- _ENUNCIADO_:
Prolonga el texto de estudio sobre el arte, el burnout y la creatividad, comenzando después de su última oración. Redacta uno o dos párrafos que mantengan la voz en primera persona.

- _TEXTO DE ESTUDIO_:
Dice Herzog en sus diarios: «No tengo que justificar lo que hago. El arte no tiene que tener un propósito práctico, ni una función específica. La belleza de lo absurdo y de lo imposible es suficiente.» Una frase como esta me basta para entender que por más inútil que me parezca el arte, lo necesito. Lo necesitamos todxs.
He tardado en volver a escribir aquí porque estaba inmersa en un nuevo proyecto de libro que me tiene entusiasmada. Trata sobre el burnout, los mitos y la creatividad, tres nociones con las que convivo diariamente y que han dado de una u otra manera sentido a mis días. De hecho, he vuelto a sentir el burnout que hace justo un año me sometió a la cama y los medicamentos, poniendo patas arriba todo lo que creía sobre tener una profesión y ser una mujer empoderada. Pero esta vez me cacho a tiempo. En cuanto empiezo a sentir la aceleración y la bruma mental, me detengo. Entonces pinto: líneas en espiral, líneas en triángulos, formas sin referente, caras, animales. Coloreo con mis rotuladores favoritos hasta que me canso y después elijo los que menos me gustan para ver cómo se siente incomodarme. Pongo música de mis veintes en mi teléfono y me dejo llevar. Por las noches sueño que pinto en óleo paisajes con nubes algodonosas y azuladas, así que sigo el impulso y pido por internet un caballete, una caja de óleos de 24 colores, un set de pinceles, papel de algodón, una paleta y lienzos. Siento satisfacción: ¿no es el logro del gesto inútil del arte justo esto? La satisfacción, ¿no la necesitamos de vez en cuando, como un vaso de agua en un día de verano?

- _DATOS PROPORCIONADOS_:
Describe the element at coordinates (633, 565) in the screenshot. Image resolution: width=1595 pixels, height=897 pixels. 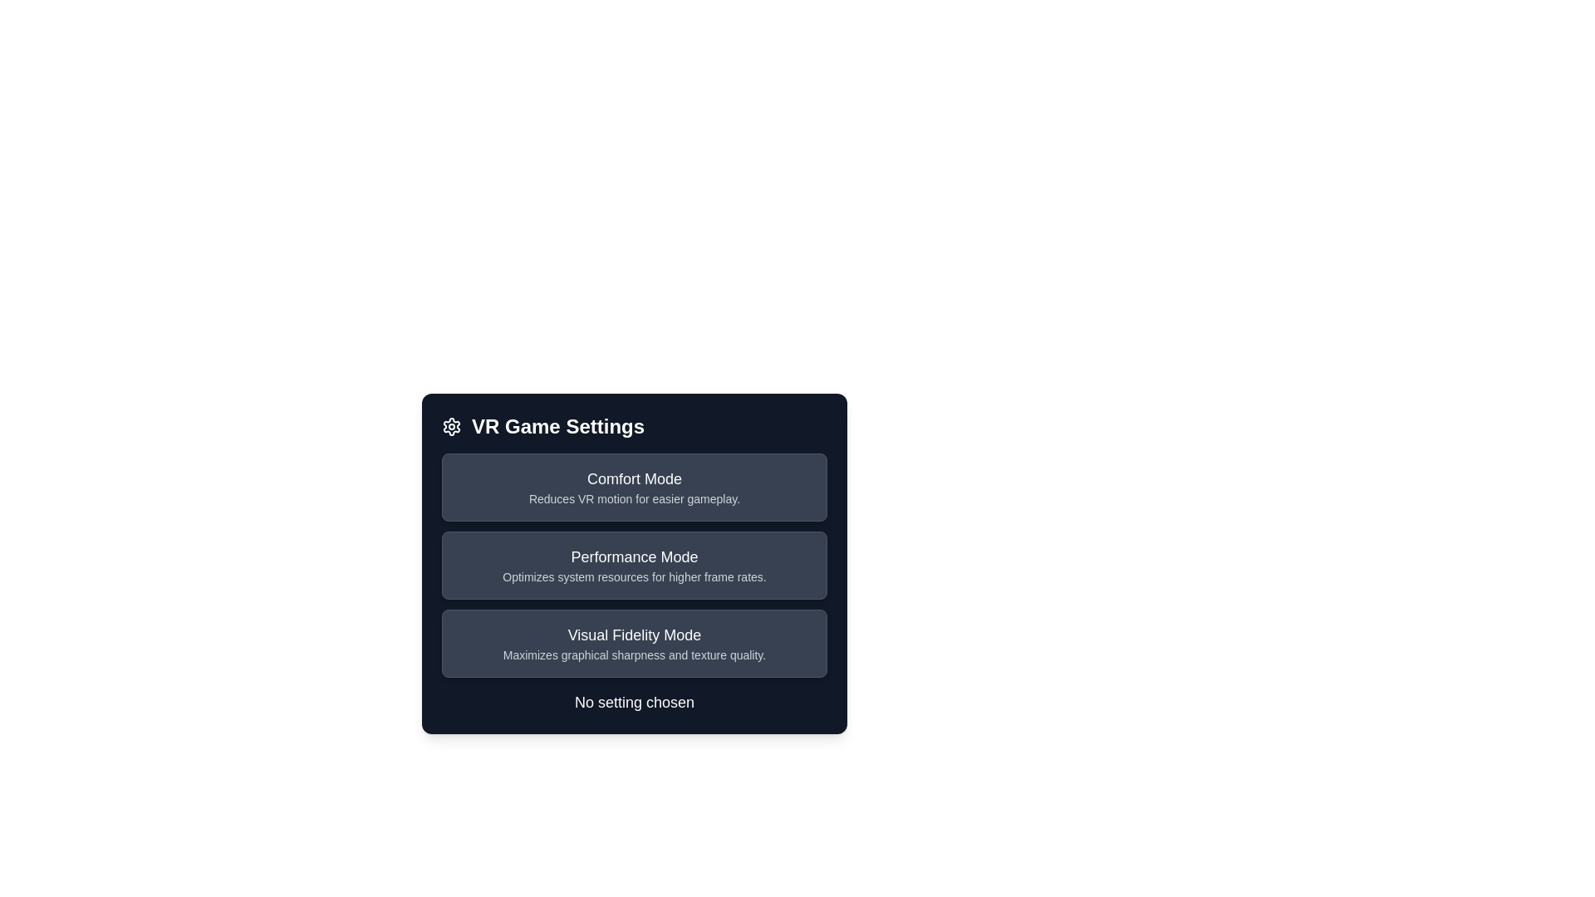
I see `the 'Performance Mode' clickable list item in the 'VR Game Settings'` at that location.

- _RESPUESTA_:
Rastreando el arte improductivo, me topo con la película Nise: el corazón de la locura, donde se cuenta cómo la doctora Nise da Silveira1, psiquiatra brasileira durante los años 40, transformó para siempre la visión de los enfermos mentales en el Centro Psiquiátrico Nacional Pedro II de Río de Janeiro. Acusada de comunista, la doctora terminó encargándose del área más abandonada de un hospital de por sí abandonado, donde se trataba a los pacientes con electroshocks y se les practicaban lobotomías con un pica-hielos. En el ala que le adjudicaron, donde estaban los pacientes considerados «harapos», la doctora da Silveira armó un taller de arte y le ofreció a los afectados de esquizofrenia, paranoia, psicosis y otras enfermedades un lenguaje alternativo al de la gramática lógico-racional. El resultado fue increíble. Pacientes incurables pudieron abandonar el hospital tiempo después y algunas de las obras que produjeron se expusieron en Río de Janeiro e incluso en Zúrich, gracias a la correspondencia privada que Nise mantenía con Carl Gustav Jung. Hoy existe un Museo del Inconsciente, donde estas obras siguen expuestas.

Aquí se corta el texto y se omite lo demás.